A groundbreaking 2011 study raised the possibility that seeking happiness could paradoxically make people less happy because “the more people value happiness, the more likely they will feel disappointed.” In a series of studies, the researchers showed that valuing happiness made it harder for people to appreciate positive emotions.
So where does the idea of “vanishing time” fit into this?
The researchers of the more recent study on time and happiness began by pointing out that happiness can be thought of “as a goal whose pursuit ironically pulls the pursuer away from achieving it.” The more you specifically try to be happy, the harder it becomes.

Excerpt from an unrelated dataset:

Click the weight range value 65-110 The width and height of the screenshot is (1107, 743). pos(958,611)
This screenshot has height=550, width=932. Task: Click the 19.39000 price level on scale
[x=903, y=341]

The researchers then asked: if people get caught up in a “never-ending pursuit of happiness,” how does that change the way they view time?
In a series of studies, the researchers then showed that being specifically focused on becoming happier tends to make people feel that they have less time available to them. This appears to be true both for people who are naturally more focused on seeking happiness and for people who are encouraged to temporarily focus more on achieving happiness.
However, the problem of “vanishing time” disappears when people believe that they have achieved happiness or that they will soon achieve it. In other words, feeling pressed for time seems to come from a process of pursuing happiness but not believing you have achieved it. If you feel that you need to become happier, you might start to wonder whether you’re running out of time to do it.
These studies can mess with your mindset a little because, after all, aren’t we all trying to achieve happiness? Isn’t that what mental health, and life for that matter, is about?
I’m by no means an expert on happiness, but the way I see it is that, as far as we can tell from current research, the problem is focusing too much on happiness in and of itself as something to be attained. It seems to me that happiness comes from a mixture of being able to enjoy life as it is and being able to set concrete goals for yourself.
But it happens as a byproduct of these things – it doesn’t happen from sitting down and saying “I’m going to try really hard to be happy now.” Thinking too much about happiness as a standalone goal might simply draw your attention to ways in which you aren’t happy. And as this new study shows, it might also lead to the conclusion that you have a set amount of time in which you need to attain happiness and that the happiness clock is ticking.